[Trilinos-Users] [EXTERNAL] GMRES inconsistent when using multiple threads (Belos+Tpetra, since 12.12.1)
Thornquist, Heidi K
hkthorn at sandia.gov
Thu Nov 9 14:52:47 EST 2017
Hi Christopher,
That is odd behavior. Does your driver use the BelosBlockGmresSolMgr or BelosPseudoBlockGmresSolMgr? If you don’t mind sharing your solver driver, that would be helpful too!
Many thanks!
Heidi
On 11/9/17, 11:28 AM, "Trilinos-Users on behalf of Christopher Thiele" <trilinos-users-bounces at trilinos.org on behalf of ct37 at rice.edu> wrote:
Hello,
I noticed some strange behavior in Belos' GMRES solver when using Tpetra
and multiple threads. I wrote a little tool (solver_driver) that just
reads in a matrix market file and solves a linear system to reproduce
it. Here are some results with the rma10 matrix from the University of
Florida collection (the choice is rather arbitrary):
./solver_driver_12.10.1 --threads=2 --matrix=rma10.mtx --rhs=rma10_b.mtx
--tol=1.0e-1 --solver=GMRES --disable-preconditioner
---> Converges in just 3 iterations, independent of the number of
threads etc.
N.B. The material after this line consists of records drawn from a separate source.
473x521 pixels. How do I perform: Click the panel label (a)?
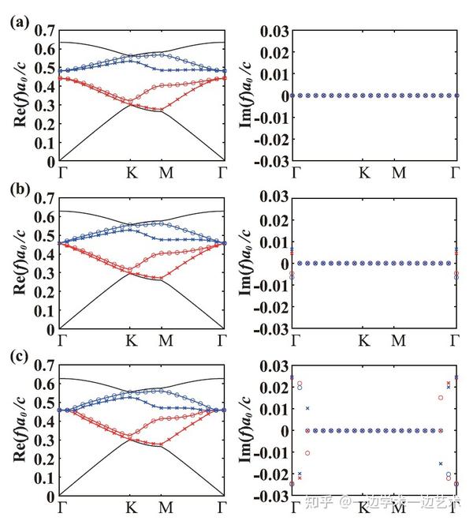pyautogui.click(x=18, y=23)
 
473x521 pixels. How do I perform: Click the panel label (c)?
pyautogui.click(x=18, y=358)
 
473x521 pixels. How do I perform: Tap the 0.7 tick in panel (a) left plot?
pyautogui.click(x=45, y=31)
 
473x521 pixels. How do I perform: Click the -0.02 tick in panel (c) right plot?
pyautogui.click(x=270, y=474)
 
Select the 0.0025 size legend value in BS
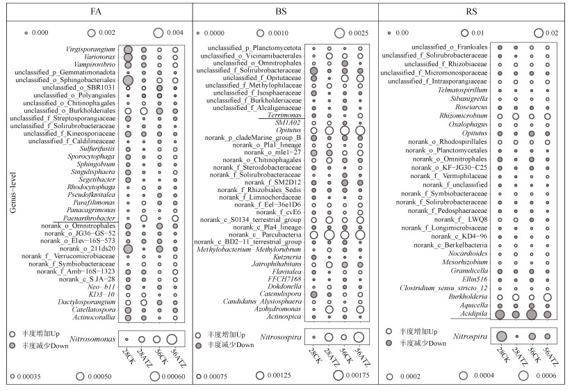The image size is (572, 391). tap(363, 33)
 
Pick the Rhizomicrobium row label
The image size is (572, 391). tap(461, 115)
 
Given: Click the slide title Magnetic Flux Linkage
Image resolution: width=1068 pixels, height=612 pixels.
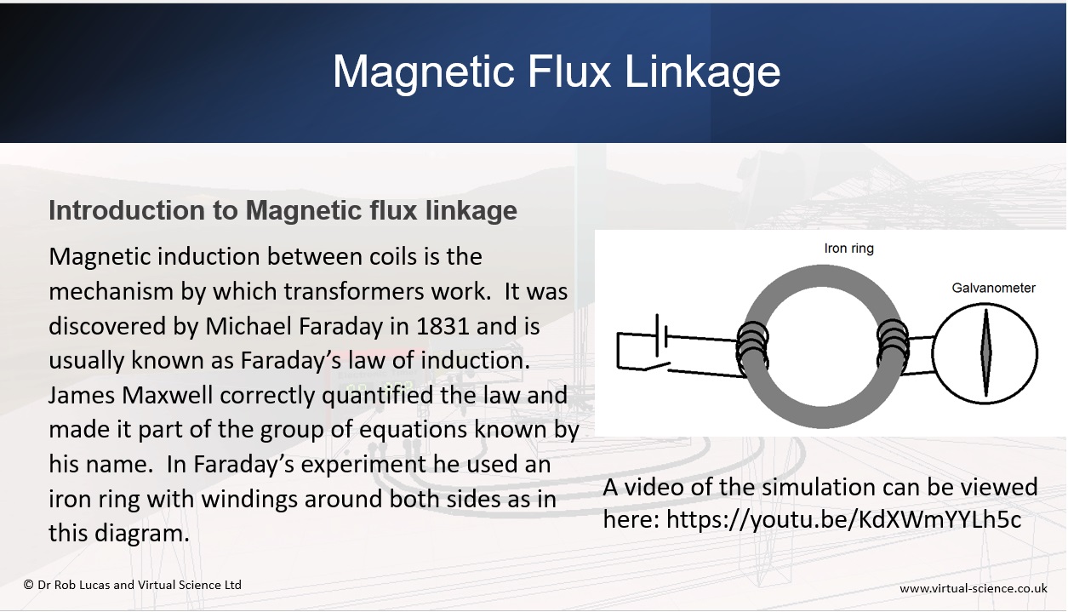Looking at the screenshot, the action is (556, 72).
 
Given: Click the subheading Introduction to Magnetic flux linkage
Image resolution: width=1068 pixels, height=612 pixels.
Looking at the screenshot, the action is (283, 210).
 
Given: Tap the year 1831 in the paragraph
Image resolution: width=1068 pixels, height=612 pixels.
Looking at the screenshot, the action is (443, 326).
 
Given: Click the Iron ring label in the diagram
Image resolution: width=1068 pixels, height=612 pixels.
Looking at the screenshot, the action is (848, 249).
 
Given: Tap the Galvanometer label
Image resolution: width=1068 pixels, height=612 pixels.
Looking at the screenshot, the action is (994, 288).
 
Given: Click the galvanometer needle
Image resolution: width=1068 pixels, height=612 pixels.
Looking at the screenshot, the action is (986, 353).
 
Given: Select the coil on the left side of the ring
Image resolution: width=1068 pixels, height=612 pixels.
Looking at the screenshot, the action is (752, 349).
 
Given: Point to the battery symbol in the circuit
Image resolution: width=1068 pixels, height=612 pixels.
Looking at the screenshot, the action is (662, 336).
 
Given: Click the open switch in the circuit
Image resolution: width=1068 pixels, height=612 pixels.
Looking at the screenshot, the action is (657, 366).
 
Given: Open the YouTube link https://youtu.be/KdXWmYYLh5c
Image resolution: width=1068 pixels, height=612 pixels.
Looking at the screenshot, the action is (843, 519).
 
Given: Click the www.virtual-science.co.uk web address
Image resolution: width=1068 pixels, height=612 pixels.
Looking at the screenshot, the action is (974, 589).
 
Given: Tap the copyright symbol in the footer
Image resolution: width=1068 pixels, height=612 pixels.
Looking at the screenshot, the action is (28, 585).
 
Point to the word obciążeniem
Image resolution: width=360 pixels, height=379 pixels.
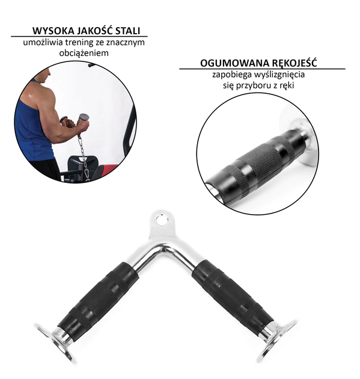(x=84, y=53)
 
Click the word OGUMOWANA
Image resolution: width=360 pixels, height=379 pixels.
(x=234, y=63)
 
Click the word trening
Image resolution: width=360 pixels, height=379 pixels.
(x=78, y=43)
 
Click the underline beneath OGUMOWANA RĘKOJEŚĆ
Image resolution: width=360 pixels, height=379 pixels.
(x=262, y=69)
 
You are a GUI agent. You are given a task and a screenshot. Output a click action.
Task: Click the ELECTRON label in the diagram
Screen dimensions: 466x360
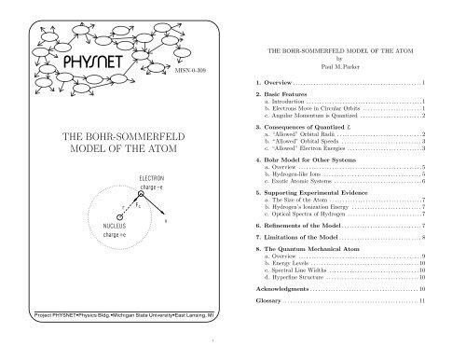click(150, 177)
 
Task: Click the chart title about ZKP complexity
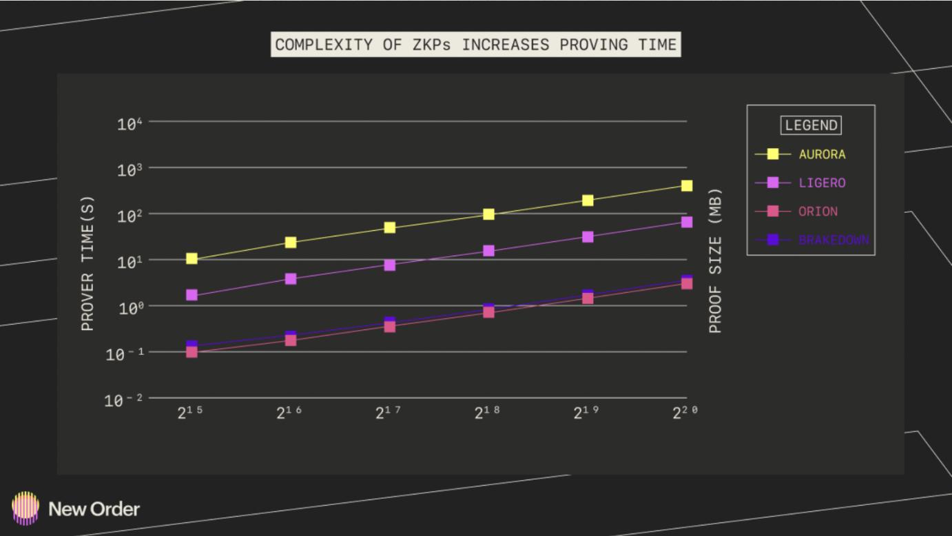(x=475, y=45)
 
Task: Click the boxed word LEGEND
(x=811, y=125)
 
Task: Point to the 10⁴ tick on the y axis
(x=130, y=123)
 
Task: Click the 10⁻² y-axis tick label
(x=124, y=400)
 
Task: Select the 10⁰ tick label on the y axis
(x=130, y=307)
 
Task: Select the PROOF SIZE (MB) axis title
(x=716, y=260)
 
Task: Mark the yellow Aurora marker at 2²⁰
(x=687, y=186)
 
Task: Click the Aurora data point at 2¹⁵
(x=192, y=259)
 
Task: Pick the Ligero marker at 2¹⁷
(x=390, y=265)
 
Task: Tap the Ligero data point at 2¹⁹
(x=588, y=236)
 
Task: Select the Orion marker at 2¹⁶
(x=291, y=340)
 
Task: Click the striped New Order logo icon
(x=25, y=508)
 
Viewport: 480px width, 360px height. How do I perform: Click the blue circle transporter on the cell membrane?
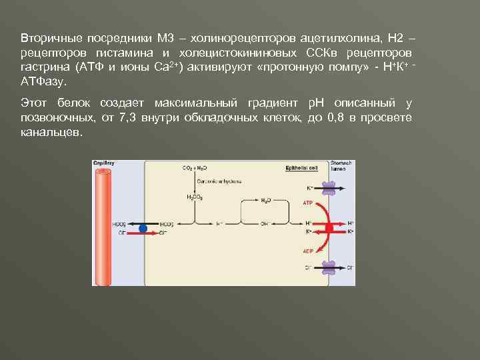pyautogui.click(x=142, y=228)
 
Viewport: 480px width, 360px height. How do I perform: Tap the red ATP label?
pyautogui.click(x=308, y=202)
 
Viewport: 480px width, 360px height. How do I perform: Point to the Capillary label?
pyautogui.click(x=104, y=163)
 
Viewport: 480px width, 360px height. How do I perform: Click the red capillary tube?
pyautogui.click(x=104, y=227)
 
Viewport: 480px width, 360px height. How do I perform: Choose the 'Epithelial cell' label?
pyautogui.click(x=299, y=168)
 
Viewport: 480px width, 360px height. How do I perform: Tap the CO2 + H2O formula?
pyautogui.click(x=194, y=168)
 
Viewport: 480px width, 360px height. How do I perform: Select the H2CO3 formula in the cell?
pyautogui.click(x=194, y=197)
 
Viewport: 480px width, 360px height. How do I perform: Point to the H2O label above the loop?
pyautogui.click(x=265, y=199)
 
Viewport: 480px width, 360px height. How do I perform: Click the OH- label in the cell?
pyautogui.click(x=265, y=224)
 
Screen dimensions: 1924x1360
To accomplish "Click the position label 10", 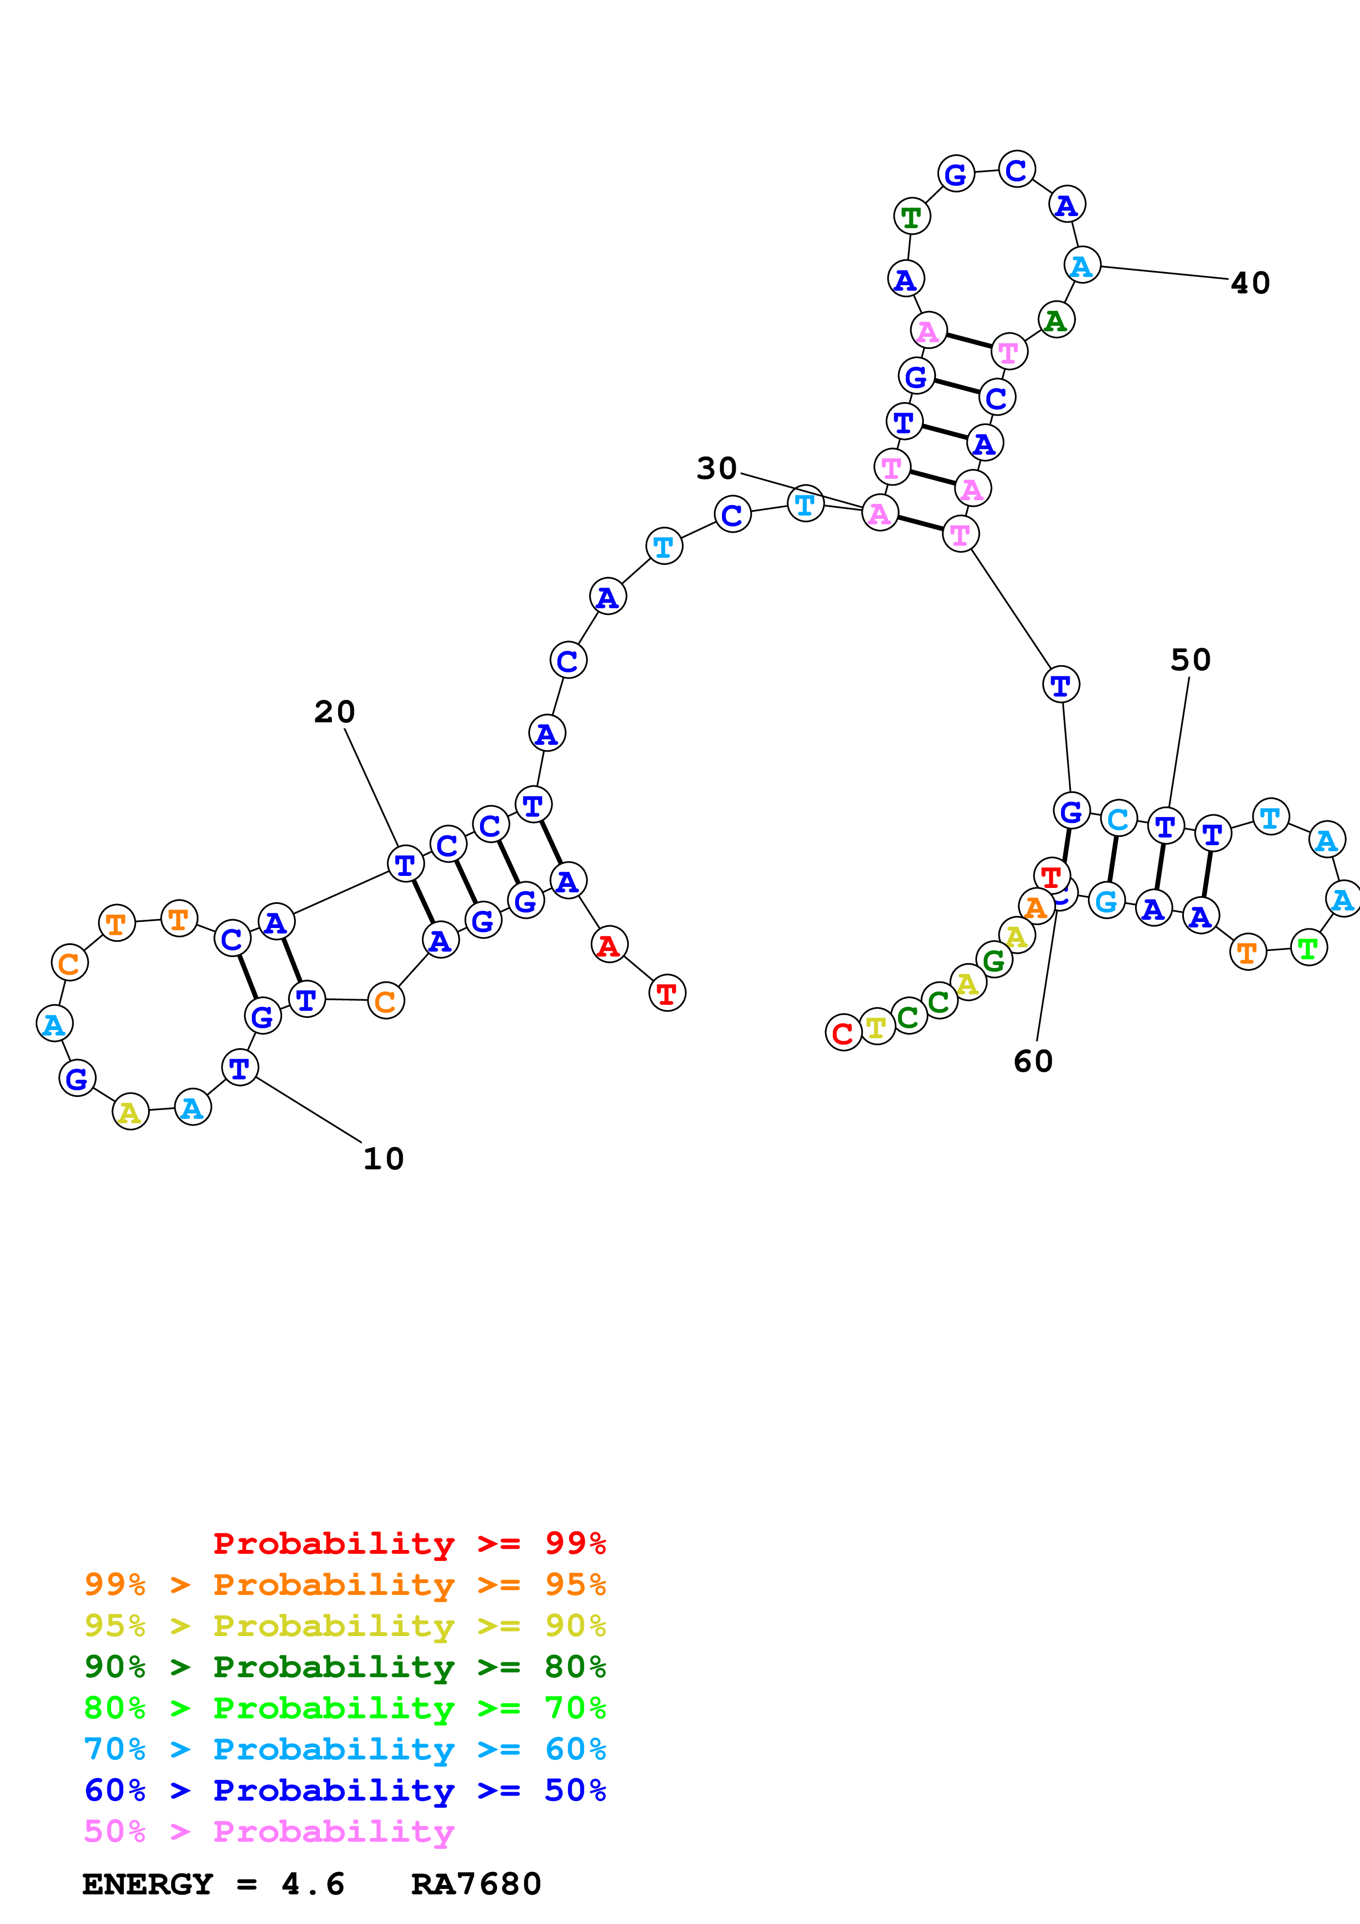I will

This seems reasonable given the tolerance of 1e-1.
./solver_driver_12.12.1 --threads=2 --matrix=rma10.mtx --rhs=rma10_b.mtx
--tol=1.0e-1 --solver=GMRES --disable-preconditioner
---> Converges in either 61 or 62 iterations, but the final residual
changes in the order of 1e-4 with each run.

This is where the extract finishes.